:: Instructions for the task ::
Revise the entries below by replacing every occurrence of "Instruction" with "Directive", and leave all other text unchanged.

BEGIN Data supplied

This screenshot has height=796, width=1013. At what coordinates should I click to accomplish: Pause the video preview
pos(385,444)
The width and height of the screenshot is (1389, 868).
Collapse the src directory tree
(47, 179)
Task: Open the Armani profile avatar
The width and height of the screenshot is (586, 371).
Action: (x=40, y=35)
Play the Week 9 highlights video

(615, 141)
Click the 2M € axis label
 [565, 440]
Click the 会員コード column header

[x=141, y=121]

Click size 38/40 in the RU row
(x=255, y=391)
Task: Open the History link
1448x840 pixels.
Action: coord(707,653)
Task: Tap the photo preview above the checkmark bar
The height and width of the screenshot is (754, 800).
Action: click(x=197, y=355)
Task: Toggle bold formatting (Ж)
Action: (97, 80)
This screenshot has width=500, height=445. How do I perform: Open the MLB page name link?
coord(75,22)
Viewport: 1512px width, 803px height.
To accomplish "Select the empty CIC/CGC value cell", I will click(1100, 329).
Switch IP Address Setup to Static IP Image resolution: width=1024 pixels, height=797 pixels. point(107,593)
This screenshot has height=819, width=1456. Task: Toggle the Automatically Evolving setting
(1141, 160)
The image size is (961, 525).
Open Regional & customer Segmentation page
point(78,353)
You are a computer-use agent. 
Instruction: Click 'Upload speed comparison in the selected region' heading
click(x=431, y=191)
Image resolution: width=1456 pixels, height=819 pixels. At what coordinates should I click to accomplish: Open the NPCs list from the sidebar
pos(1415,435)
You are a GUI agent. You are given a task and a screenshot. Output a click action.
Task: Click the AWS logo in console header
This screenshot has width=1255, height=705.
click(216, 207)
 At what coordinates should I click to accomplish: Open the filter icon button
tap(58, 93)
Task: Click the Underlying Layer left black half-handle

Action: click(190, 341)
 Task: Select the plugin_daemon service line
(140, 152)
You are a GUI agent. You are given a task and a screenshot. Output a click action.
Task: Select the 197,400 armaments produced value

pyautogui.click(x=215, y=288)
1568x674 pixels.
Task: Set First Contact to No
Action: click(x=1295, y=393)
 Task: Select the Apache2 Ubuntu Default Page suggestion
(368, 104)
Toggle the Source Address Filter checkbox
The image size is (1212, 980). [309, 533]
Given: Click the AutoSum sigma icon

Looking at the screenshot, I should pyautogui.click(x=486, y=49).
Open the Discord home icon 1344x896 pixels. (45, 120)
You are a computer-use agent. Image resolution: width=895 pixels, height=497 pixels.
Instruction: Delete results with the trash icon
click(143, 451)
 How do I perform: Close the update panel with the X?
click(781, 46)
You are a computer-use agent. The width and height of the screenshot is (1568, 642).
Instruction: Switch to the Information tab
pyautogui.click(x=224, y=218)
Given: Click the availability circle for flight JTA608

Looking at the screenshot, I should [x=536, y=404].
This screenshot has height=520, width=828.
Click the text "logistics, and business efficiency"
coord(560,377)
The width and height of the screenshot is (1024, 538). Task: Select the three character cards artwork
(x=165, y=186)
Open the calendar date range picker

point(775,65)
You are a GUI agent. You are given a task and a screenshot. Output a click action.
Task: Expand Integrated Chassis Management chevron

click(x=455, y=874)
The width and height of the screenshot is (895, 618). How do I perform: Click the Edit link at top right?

END Data supplied

:: Reply ::
This screenshot has height=796, width=1013. At what coordinates should I click to accomplish: Pause the video preview
pos(385,444)
The width and height of the screenshot is (1389, 868).
Collapse the src directory tree
(47, 179)
Task: Open the Armani profile avatar
The width and height of the screenshot is (586, 371).
Action: (x=40, y=35)
Play the Week 9 highlights video

(615, 141)
Click the 2M € axis label
 [565, 440]
Click the 会員コード column header

[x=141, y=121]

Click size 38/40 in the RU row
(x=255, y=391)
Task: Open the History link
1448x840 pixels.
Action: coord(707,653)
Task: Tap the photo preview above the checkmark bar
The height and width of the screenshot is (754, 800).
Action: click(x=197, y=355)
Task: Toggle bold formatting (Ж)
Action: (97, 80)
This screenshot has width=500, height=445. How do I perform: Open the MLB page name link?
coord(75,22)
Viewport: 1512px width, 803px height.
To accomplish "Select the empty CIC/CGC value cell", I will click(1100, 329).
Switch IP Address Setup to Static IP Image resolution: width=1024 pixels, height=797 pixels. point(107,593)
This screenshot has height=819, width=1456. Task: Toggle the Automatically Evolving setting
(1141, 160)
The image size is (961, 525).
Open Regional & customer Segmentation page
point(78,353)
You are a computer-use agent. 
Directive: Click 'Upload speed comparison in the selected region' heading
click(x=431, y=191)
Image resolution: width=1456 pixels, height=819 pixels. At what coordinates should I click to accomplish: Open the NPCs list from the sidebar
pos(1415,435)
You are a GUI agent. You are given a task and a screenshot. Output a click action.
Task: Click the AWS logo in console header
This screenshot has width=1255, height=705.
click(216, 207)
 At what coordinates should I click to accomplish: Open the filter icon button
tap(58, 93)
Task: Click the Underlying Layer left black half-handle

Action: click(190, 341)
 Task: Select the plugin_daemon service line
(140, 152)
You are a GUI agent. You are given a task and a screenshot. Output a click action.
Task: Select the 197,400 armaments produced value

pyautogui.click(x=215, y=288)
1568x674 pixels.
Task: Set First Contact to No
Action: click(x=1295, y=393)
 Task: Select the Apache2 Ubuntu Default Page suggestion
(368, 104)
Toggle the Source Address Filter checkbox
The image size is (1212, 980). [309, 533]
Given: Click the AutoSum sigma icon

Looking at the screenshot, I should pyautogui.click(x=486, y=49).
Open the Discord home icon 1344x896 pixels. (45, 120)
You are a computer-use agent. Image resolution: width=895 pixels, height=497 pixels.
Directive: Delete results with the trash icon
click(143, 451)
 How do I perform: Close the update panel with the X?
click(781, 46)
You are a computer-use agent. The width and height of the screenshot is (1568, 642).
Directive: Switch to the Information tab
pyautogui.click(x=224, y=218)
Given: Click the availability circle for flight JTA608

Looking at the screenshot, I should [x=536, y=404].
This screenshot has height=520, width=828.
Click the text "logistics, and business efficiency"
coord(560,377)
The width and height of the screenshot is (1024, 538). Task: Select the three character cards artwork
(x=165, y=186)
Open the calendar date range picker

point(775,65)
You are a GUI agent. You are given a task and a screenshot. Output a click action.
Task: Expand Integrated Chassis Management chevron

click(x=455, y=874)
The width and height of the screenshot is (895, 618). How do I perform: Click the Edit link at top right?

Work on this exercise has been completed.